Esa resistencia de las vías aéreas que aparece una y otra vez en la mecánica de los pulmones depende del calibre de los bronquios de una manera extraordinariamente sensible, de forma parecida a como ocurre en los vasos sanguíneos pequeños: una reducción relativamente modesta del calibre bronquial multiplica varias veces la resistencia de las vías aéreas. En el asma, el músculo liso que rodea a los bronquios se contrae, lo que se conoce como broncoespasmo, y esa contracción reduce el calibre bronquial lo suficiente como para elevar bruscamente la resistencia de las vías aéreas, aumentar el trabajo respiratorio descrito antes y, en los casos más graves, llevar a una insuficiencia respiratoria. Los medicamentos broncodilatadores actúan sobre ese mismo músculo liso bronquial relajándolo, lo que amplía de nuevo el calibre bronquial y reduce la resistencia de las vías aéreas, revirtiendo así el broncoespasmo y aliviando el trabajo respiratorio adicional que este había impuesto.

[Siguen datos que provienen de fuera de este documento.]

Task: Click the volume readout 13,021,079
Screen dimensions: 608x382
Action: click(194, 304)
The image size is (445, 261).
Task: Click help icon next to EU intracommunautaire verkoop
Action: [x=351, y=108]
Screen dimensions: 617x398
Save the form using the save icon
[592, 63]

En conjunto, estos mecanismos de la ventilación pulmonar —el tiempo que tardan los pulmones en llenarse y vaciarse, la ventilación alveolar que determina el dióxido de carbono en la sangre arterial, la estabilidad de los alvéolos gracias al surfactante, los patrones que distinguen obstrucción de restricción, y la sensibilidad de la resistencia de las vías aéreas al calibre bronquial— son los que la práctica clínica evalúa para diagnosticar y tratar las enfermedades respiratorias. El atrapamiento aéreo y el patrón obstructivo identifican enfermedades como el asma y la enfermedad pulmonar obstructiva crónica; la falta de surfactante identifica al recién nacido prematuro en riesgo de distrés respiratorio; y el aumento del trabajo respiratorio anticipa la fatiga y la insuficiencia respiratoria antes de que ocurran. De este modo, el mismo proceso mecánico con el que los pulmones renuevan el gas alveolar en cada respiración termina siendo, a través de estos mismos índices, lo que la clínica mide para sostener y restaurar una ventilación pulmonar eficaz.